### Requirement
Copy out the article below on the Nelson Mandela Children's Hospital word for word.

Twinkle Twinkle - a new children’s hospital
A new hospital to cater for the needs of children is just what the continent needs.
The launch of the Nelson Mandela Children’s Hospital (NMCH) brings to four the number of hospitals in Africa that cater for children requiring specialised treatment.
The launch on Friday, 2 December, marked a momentous occasion in honouring the dream of the late statesman, Nelson Mandela, who after his retirement set in motion the work to establish the hospital.
Aaron Motsoaledi, Minister of Health paid tribute to Madiba for his vision and the stakeholders involved in achieving this monumental task.
The hospital bridges the gap in facilities and paediatric skills, said Motsoaledi, addressing the dignitaries and guests at the launch. “This paediatric hospital is sadly only the fourth such hospital on our continent. Besides the Red Cross Children’s Hospital in Cape Town (which is 60-years-old), the others are in Egypt (2) and one in Kenya.”
There is lots of work to be done considering that there are 19 paediatric hospitals in Australia, 20 in Germany and 157 in the United States.

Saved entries
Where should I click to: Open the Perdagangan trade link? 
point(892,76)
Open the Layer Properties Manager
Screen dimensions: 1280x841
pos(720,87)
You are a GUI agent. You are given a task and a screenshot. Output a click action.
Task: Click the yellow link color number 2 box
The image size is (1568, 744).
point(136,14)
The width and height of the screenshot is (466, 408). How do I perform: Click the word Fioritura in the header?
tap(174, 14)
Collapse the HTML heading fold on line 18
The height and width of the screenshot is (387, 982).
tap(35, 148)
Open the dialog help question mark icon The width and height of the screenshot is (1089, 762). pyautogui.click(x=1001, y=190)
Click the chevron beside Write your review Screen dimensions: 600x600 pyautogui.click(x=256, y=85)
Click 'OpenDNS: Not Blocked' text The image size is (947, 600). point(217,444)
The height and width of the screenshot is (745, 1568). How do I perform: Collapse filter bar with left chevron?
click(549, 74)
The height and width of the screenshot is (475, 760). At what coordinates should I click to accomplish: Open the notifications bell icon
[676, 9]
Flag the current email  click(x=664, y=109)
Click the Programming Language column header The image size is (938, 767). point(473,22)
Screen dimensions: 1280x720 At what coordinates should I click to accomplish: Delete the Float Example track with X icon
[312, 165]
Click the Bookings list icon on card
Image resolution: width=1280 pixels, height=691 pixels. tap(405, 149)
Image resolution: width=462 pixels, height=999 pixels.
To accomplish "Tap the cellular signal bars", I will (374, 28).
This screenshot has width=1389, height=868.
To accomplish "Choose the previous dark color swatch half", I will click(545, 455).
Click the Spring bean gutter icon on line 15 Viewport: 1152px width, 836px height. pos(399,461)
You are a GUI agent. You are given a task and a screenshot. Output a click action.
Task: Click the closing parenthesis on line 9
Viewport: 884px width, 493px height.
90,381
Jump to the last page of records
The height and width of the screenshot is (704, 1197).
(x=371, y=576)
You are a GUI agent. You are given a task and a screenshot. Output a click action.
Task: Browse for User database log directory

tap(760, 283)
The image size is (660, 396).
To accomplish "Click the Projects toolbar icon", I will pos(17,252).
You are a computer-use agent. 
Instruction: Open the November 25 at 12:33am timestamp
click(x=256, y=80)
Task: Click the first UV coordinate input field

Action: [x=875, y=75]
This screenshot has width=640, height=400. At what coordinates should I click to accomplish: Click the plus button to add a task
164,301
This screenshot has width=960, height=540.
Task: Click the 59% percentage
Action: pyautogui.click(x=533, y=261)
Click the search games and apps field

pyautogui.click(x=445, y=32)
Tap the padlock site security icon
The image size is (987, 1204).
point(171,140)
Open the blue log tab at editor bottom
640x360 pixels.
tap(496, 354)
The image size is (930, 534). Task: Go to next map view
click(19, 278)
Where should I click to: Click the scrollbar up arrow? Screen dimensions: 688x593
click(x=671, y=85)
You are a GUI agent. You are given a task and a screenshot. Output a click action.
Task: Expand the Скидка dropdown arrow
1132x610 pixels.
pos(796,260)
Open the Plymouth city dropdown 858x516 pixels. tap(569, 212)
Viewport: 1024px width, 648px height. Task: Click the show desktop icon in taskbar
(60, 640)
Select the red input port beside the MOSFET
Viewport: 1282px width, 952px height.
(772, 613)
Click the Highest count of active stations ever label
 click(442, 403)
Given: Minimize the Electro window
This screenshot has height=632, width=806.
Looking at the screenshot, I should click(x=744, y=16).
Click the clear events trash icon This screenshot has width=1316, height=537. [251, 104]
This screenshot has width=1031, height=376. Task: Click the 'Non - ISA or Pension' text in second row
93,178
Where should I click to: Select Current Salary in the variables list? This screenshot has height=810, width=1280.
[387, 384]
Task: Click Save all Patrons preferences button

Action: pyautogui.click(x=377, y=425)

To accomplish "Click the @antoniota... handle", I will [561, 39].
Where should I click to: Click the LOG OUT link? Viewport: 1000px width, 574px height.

### Response
Twinkle Twinkle - a new children’s hospital
A new hospital to cater for the needs of children is just what the continent needs.
The launch of the Nelson Mandela Children’s Hospital (NMCH) brings to four the number of hospitals in Africa that cater for children requiring specialised treatment.
The launch on Friday, 2 December, marked a momentous occasion in honouring the dream of the late statesman, Nelson Mandela, who after his retirement set in motion the work to establish the hospital.
Aaron Motsoaledi, Minister of Health paid tribute to Madiba for his vision and the stakeholders involved in achieving this monumental task.
The hospital bridges the gap in facilities and paediatric skills, said Motsoaledi, addressing the dignitaries and guests at the launch. “This paediatric hospital is sadly only the fourth such hospital on our continent. Besides the Red Cross Children’s Hospital in Cape Town (which is 60-years-old), the others are in Egypt (2) and one in Kenya.”
There is lots of work to be done considering that there are 19 paediatric hospitals in Australia, 20 in Germany and 157 in the United States.